Einrichtung einer Beratungsstelle für Bürger mit Impfnebenwirkungen und Impffolgeschäden

Beschlußvorschlag: Der Landrat wird beauftragt:

  1. Eine Beratungsstelle einzurichten, an die sich Bürger bei Verdacht von Impfnebenwirkungen und Impffolgeschäden wenden können.
  2. Den notwendigen Personalbedarf für diese Beratungsstelle innerhalb der bestehenden Struktur im Gesundheitsamt sicherzustellen.
  3. Das Beratungsangebot fortwährend zu evaluieren und im Sozial- und Generationsausschuß vierteljährlich zu berichten.

Begründung:

Gesundheit ist das höchste Gut. Um bei dem Verdacht von schwerwiegenden Impfnebenwirkungen (Impfkomplikationen) und Impfschäden schnell und angemessen zu reagieren und für die Bürger eine zentrale Anlaufstelle bieten zu können, soll eine entsprechende Beratungsstelle durch das Landratsamt Bautzen beim Gesundheitsamt eingerichtet werden.

Die Beratungsstelle soll die Bürger über Impfungen, deren Wirkungen und potenzielle Nebenwirkungen informieren. Außerdem soll sie bei der Abklärung gesundheitlicher Einschränkungen durch Impfungen bei Anträgen an Versorgungs- und Sozialämter beraten.
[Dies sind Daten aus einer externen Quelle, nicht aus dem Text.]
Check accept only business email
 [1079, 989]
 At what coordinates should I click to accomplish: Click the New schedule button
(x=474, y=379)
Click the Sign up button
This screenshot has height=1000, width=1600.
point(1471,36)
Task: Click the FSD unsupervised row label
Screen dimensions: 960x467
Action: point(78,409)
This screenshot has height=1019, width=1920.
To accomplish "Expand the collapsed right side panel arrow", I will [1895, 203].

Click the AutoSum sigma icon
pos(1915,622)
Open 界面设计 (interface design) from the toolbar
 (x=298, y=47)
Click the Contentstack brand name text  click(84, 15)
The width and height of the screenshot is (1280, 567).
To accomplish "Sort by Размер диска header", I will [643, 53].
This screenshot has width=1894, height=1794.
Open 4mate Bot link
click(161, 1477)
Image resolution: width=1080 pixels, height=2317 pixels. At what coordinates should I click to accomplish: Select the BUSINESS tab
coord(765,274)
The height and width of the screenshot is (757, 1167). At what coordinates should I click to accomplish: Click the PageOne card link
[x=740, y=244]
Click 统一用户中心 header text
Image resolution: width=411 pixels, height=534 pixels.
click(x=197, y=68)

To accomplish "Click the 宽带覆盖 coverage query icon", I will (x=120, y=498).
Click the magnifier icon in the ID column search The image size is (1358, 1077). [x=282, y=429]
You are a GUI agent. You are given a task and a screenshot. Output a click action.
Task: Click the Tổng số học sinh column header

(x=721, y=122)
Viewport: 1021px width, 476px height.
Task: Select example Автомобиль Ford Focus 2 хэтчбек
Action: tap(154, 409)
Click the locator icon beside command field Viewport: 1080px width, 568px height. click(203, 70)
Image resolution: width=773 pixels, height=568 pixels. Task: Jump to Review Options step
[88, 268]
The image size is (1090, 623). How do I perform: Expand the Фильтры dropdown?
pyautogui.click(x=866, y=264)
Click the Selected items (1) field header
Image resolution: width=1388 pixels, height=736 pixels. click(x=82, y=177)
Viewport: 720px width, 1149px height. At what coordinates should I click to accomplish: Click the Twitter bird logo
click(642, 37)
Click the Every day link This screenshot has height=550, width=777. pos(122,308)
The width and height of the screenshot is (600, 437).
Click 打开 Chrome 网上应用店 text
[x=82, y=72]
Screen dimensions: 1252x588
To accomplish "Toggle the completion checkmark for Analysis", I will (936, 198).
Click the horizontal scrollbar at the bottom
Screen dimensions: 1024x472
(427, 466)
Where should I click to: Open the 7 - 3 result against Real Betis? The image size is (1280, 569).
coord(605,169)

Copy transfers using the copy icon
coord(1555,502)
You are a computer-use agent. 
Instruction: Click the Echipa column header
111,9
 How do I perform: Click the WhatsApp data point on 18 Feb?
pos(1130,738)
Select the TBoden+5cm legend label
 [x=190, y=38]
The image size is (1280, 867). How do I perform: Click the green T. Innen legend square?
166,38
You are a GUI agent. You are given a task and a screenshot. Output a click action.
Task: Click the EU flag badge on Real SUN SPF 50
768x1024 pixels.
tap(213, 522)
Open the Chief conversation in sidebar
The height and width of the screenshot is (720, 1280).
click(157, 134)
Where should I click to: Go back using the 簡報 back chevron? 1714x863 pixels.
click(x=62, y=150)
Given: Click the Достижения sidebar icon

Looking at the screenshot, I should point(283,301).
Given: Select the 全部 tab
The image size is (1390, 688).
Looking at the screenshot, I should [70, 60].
Leider werden Impfkomplikationen, die über das übliche Ausmaß einer Impfreaktion hinausgehen, nicht immer als solche erkannt und an das Gesundheitsamt gemeldet. Für eine Stärkung des Gesundheitsschutzes bietet die Beratungsstelle somit einen zentralen Anlaufpunkt für die Bürger des Landkreises Bautzen.